BEGIN Records for processing

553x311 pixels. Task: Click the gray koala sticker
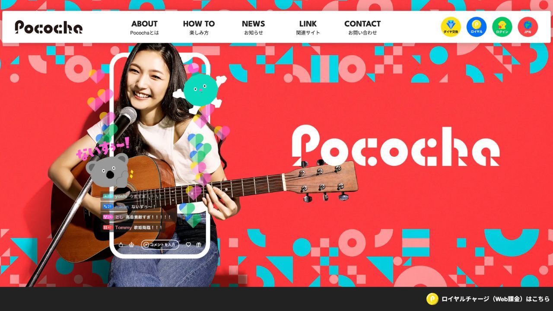click(x=108, y=169)
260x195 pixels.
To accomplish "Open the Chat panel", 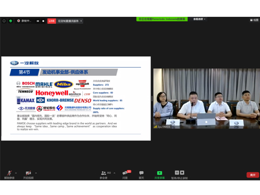I will tap(141, 175).
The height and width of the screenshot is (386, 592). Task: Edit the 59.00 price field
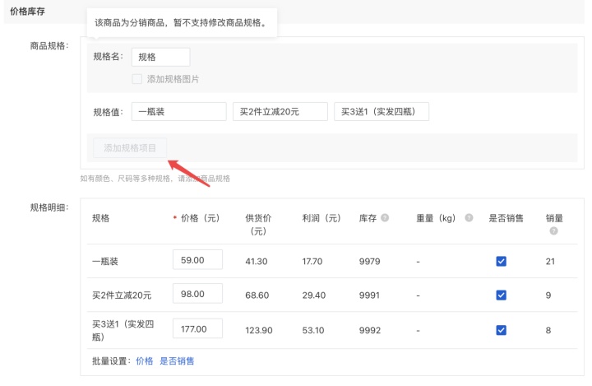coord(197,261)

END Records for processing

◆ Work item
Where the line containing "The height and" appears above, start there and set down each line exactly through the last line of the data; leave out every picture.

◆ Task response
The height and width of the screenshot is (386, 592). Task: Edit the 59.00 price field
coord(197,261)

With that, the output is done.